### Task to carry out
When you retype the records that follow, keep each word as it is and drop any pictures.

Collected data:
• • •

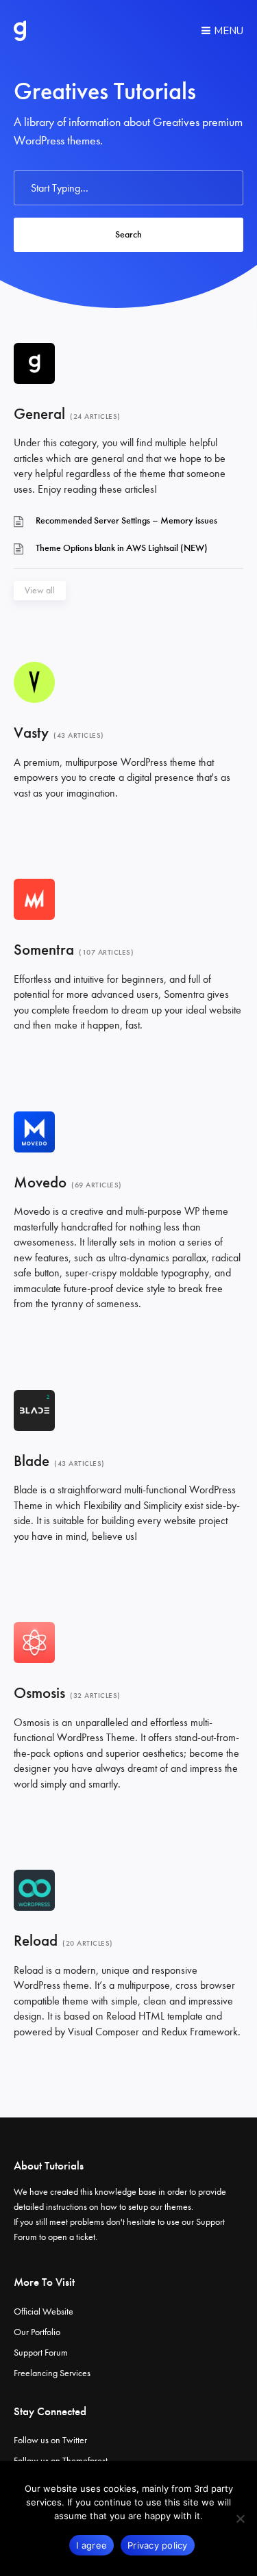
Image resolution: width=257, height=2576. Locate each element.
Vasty (31, 732)
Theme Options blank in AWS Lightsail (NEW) (122, 548)
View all (40, 590)
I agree (91, 2545)
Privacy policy (157, 2545)
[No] (240, 2518)
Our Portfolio (37, 2332)
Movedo (40, 1182)
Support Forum (41, 2352)
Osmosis (39, 1693)
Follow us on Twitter (50, 2440)
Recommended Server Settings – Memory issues (126, 520)
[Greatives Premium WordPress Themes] (20, 31)
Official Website (43, 2311)
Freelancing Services (52, 2373)
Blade (31, 1461)
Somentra (44, 949)
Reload (36, 1940)
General (39, 413)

• • •

### Solved exercise
Image resolution: width=257, height=2576. Locate each element.
Vasty (31, 732)
Theme Options blank in AWS Lightsail (NEW) (122, 548)
View all (40, 590)
I agree (91, 2545)
Privacy policy (157, 2545)
[No] (240, 2518)
Our Portfolio (37, 2332)
Movedo (40, 1182)
Support Forum (41, 2352)
Osmosis (39, 1693)
Follow us on Twitter (50, 2440)
Recommended Server Settings – Memory issues (126, 520)
[Greatives Premium WordPress Themes] (20, 31)
Official Website (43, 2311)
Freelancing Services (52, 2373)
Blade (31, 1461)
Somentra (44, 949)
Reload (36, 1940)
General (39, 413)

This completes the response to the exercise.